Cas particulier de la fertilisation organique

Dans un système ACS qui privilégie la vie biologique des sols, l’apport d’engrais sous forme organique est à privilégier quand la ressource est disponible.

Le lisier peut servir d’engrais starter quand la réglementation le permet et/ou d’apport en végétation grâce à une meilleure portance des sols non travaillés.
Le fumier, dont le C/N peut être élevé, sera préférentiellement mis en automne sur un couvert par exemple ; apporté au printemps avant maïs, il ne sera que peu valorisé dès la première année voire avoir un effet dépressif si le C/N est élevé et donc mobilisant de l’azote nécessaire à son évolution.

En résumé, les produits riches en carbone doivent être apportés en automne et les produits riches en azote apportés au plus près des besoins des cultures quelle qu’elles soient.
À noter qu’un apport de mélasse de betterave donne de très résultats pour fertiliser des méteils car c’est un produit équilibré et facilement assimilable par les plantes avec peu d’effet dépressif sur la vie biologique du sol.
À noter que la mélasse de betterave ne doit pas être mise en enrobage de semence car elle peut bloquer la germination : dans ce cas, c’est la mélasse de canne qui peut être mise.

Focus sur l’impact des engrais minéraux sur la vie du sol

De nombreux biologistes évoquent les impacts négatifs des engrais minéraux sur les symbioses entre plantes et microorganismes et, en particulier, les champignons mycorhiziens.
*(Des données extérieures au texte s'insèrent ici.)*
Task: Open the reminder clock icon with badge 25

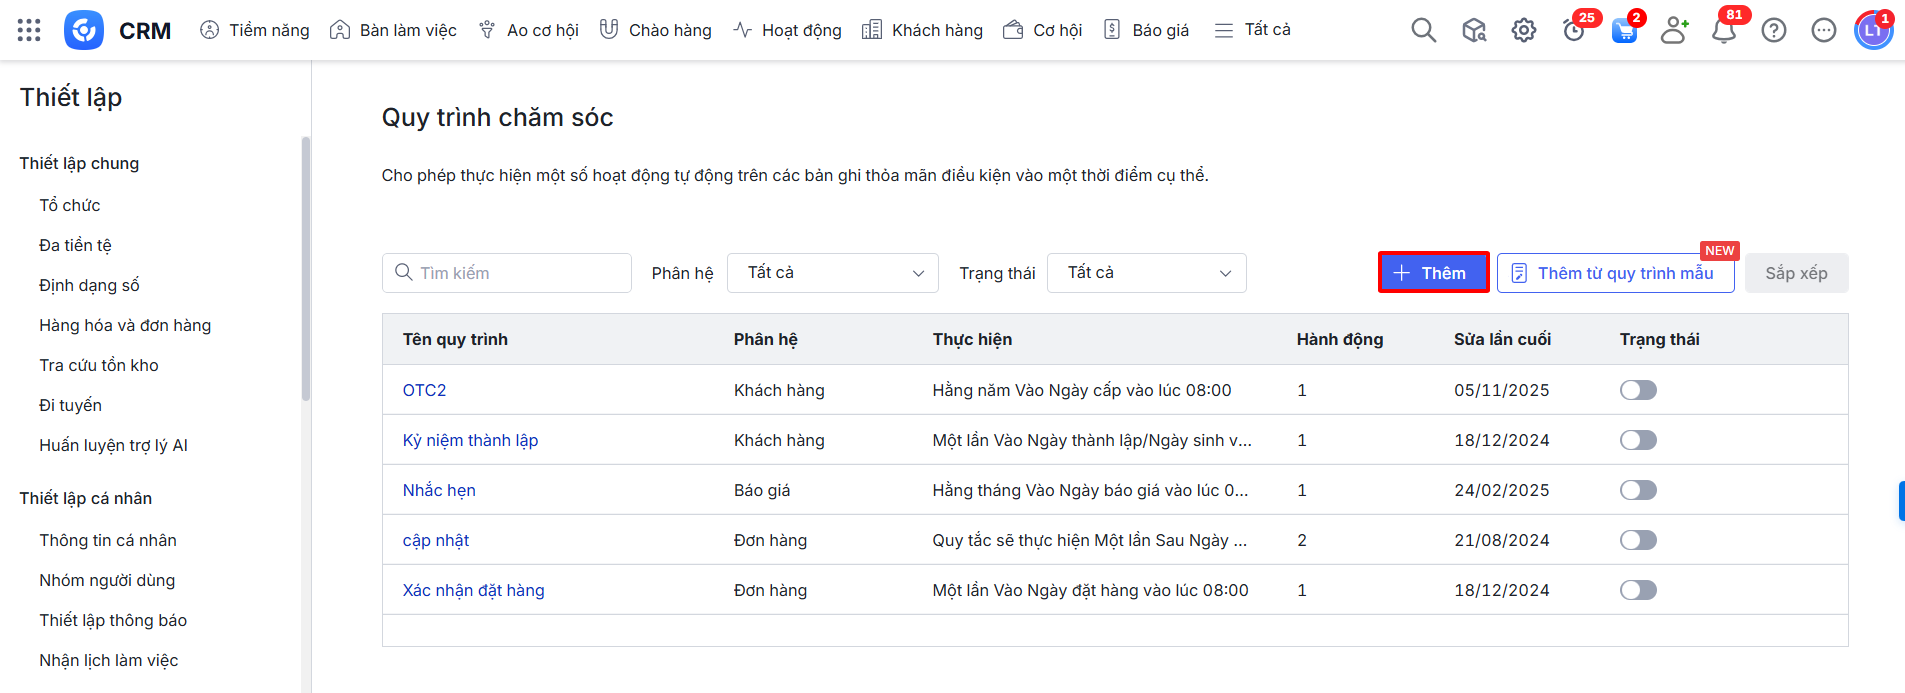Action: coord(1574,31)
Il est évident que c’est une réalité qu’il faut avoir à l’esprit d’où le fait de privilégier de nourrir le sol qui nourrira la plante plutôt que nourrir directement la plante.

Cependant, on constate que le manque de nourriture à des moments clés de la vie de la plante (stade jeune, sevrage, reprise de végétation pour les cultures d’hiver, croissance), impactent fortement le rendement : toute impasse à ces moments clés, d’autant plus en conversion ACS, aura des conséquences économiques fortes.
Et une spirale négative peut vite s’installer avec peu de rendement donc peu de carbone mis au sol donc peu de développement de microorganismes et risque de sols qui se referment.

L’auto-fertilité du sol reste pour l’instant un mythe.